-- begin Task data --
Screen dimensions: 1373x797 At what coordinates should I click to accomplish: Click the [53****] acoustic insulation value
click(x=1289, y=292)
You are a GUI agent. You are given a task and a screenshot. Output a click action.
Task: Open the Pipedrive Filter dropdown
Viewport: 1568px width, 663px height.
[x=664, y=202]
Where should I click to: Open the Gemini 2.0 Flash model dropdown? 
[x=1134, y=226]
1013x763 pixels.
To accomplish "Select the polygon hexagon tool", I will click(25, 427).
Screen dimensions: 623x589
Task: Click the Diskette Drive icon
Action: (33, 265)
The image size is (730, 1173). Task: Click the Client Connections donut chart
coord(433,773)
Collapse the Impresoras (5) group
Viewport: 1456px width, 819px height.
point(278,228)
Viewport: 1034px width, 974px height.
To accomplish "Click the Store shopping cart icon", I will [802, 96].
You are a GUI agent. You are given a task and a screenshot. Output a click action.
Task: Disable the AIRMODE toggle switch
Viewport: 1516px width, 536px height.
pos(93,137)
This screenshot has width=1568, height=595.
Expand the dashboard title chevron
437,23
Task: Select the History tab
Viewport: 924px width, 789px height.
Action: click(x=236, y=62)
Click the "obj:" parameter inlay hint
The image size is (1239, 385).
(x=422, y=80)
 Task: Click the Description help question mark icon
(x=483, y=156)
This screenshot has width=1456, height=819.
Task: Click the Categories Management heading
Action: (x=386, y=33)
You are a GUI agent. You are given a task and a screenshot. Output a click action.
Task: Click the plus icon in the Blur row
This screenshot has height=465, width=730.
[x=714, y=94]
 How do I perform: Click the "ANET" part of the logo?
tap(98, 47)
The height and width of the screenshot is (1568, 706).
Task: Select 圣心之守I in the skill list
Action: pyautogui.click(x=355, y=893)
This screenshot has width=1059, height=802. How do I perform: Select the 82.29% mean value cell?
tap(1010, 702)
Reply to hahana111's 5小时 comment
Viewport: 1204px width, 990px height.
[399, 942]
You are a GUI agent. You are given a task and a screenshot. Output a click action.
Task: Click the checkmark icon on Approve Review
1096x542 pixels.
-- end Task data --
Requirements ▸ Change "checkmark" to "tick" in the lines starting at the one containing "This screenshot has width=1059, height=802." and ending at the last line, and give only those lines, otherwise unchanged.

Written answer ▸
This screenshot has width=1059, height=802. How do I perform: Select the 82.29% mean value cell?
tap(1010, 702)
Reply to hahana111's 5小时 comment
Viewport: 1204px width, 990px height.
[399, 942]
You are a GUI agent. You are given a task and a screenshot. Output a click action.
Task: Click the tick icon on Approve Review
1096x542 pixels.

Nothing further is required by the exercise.